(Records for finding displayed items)
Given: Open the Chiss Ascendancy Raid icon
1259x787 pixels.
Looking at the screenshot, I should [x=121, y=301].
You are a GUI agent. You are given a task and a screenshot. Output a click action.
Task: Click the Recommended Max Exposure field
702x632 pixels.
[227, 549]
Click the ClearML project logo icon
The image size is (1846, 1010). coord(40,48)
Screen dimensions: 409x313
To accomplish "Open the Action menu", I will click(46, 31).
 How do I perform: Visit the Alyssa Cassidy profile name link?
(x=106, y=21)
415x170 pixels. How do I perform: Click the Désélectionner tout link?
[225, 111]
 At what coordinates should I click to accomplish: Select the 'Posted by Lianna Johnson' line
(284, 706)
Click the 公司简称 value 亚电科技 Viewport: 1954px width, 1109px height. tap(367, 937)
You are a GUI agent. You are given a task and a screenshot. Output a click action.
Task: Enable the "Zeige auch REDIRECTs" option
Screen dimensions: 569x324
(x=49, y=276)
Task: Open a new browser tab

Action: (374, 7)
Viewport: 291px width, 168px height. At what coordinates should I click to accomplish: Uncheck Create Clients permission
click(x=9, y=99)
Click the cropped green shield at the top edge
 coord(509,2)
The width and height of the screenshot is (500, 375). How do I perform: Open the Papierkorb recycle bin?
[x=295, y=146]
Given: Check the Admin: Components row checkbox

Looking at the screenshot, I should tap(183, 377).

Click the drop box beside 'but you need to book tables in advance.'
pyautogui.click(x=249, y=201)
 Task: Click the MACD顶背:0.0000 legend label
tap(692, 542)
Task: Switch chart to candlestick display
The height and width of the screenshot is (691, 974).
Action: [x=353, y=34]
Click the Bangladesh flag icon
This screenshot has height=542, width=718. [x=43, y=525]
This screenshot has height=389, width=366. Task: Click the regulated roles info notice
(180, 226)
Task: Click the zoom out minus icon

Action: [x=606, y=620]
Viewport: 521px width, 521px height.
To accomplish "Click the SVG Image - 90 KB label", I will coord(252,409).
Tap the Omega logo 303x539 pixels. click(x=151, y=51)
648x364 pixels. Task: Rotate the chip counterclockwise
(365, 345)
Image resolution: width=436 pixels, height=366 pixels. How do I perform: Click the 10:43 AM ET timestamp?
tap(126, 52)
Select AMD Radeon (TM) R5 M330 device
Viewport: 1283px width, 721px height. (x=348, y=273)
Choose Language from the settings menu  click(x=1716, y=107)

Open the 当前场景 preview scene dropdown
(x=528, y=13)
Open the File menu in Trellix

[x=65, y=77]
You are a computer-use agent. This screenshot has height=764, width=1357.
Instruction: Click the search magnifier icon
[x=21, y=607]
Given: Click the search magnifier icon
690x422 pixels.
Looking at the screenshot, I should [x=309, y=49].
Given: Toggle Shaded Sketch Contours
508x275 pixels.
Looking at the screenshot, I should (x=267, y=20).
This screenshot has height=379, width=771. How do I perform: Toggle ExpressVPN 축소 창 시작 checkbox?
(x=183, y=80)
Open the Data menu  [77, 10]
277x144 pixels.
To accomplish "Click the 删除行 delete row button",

PROBLEM STATEMENT:
Swap "candlestick" for "bar" in the lines from the line with "Given: Check the" up to and including the line with "This screenshot has height=542, width=718.", and give only those lines, otherwise unchanged.

FULL RESPONSE:
Given: Check the Admin: Components row checkbox

Looking at the screenshot, I should tap(183, 377).

Click the drop box beside 'but you need to book tables in advance.'
pyautogui.click(x=249, y=201)
 Task: Click the MACD顶背:0.0000 legend label
tap(692, 542)
Task: Switch chart to bar display
The height and width of the screenshot is (691, 974).
Action: [x=353, y=34]
Click the Bangladesh flag icon
This screenshot has height=542, width=718. [x=43, y=525]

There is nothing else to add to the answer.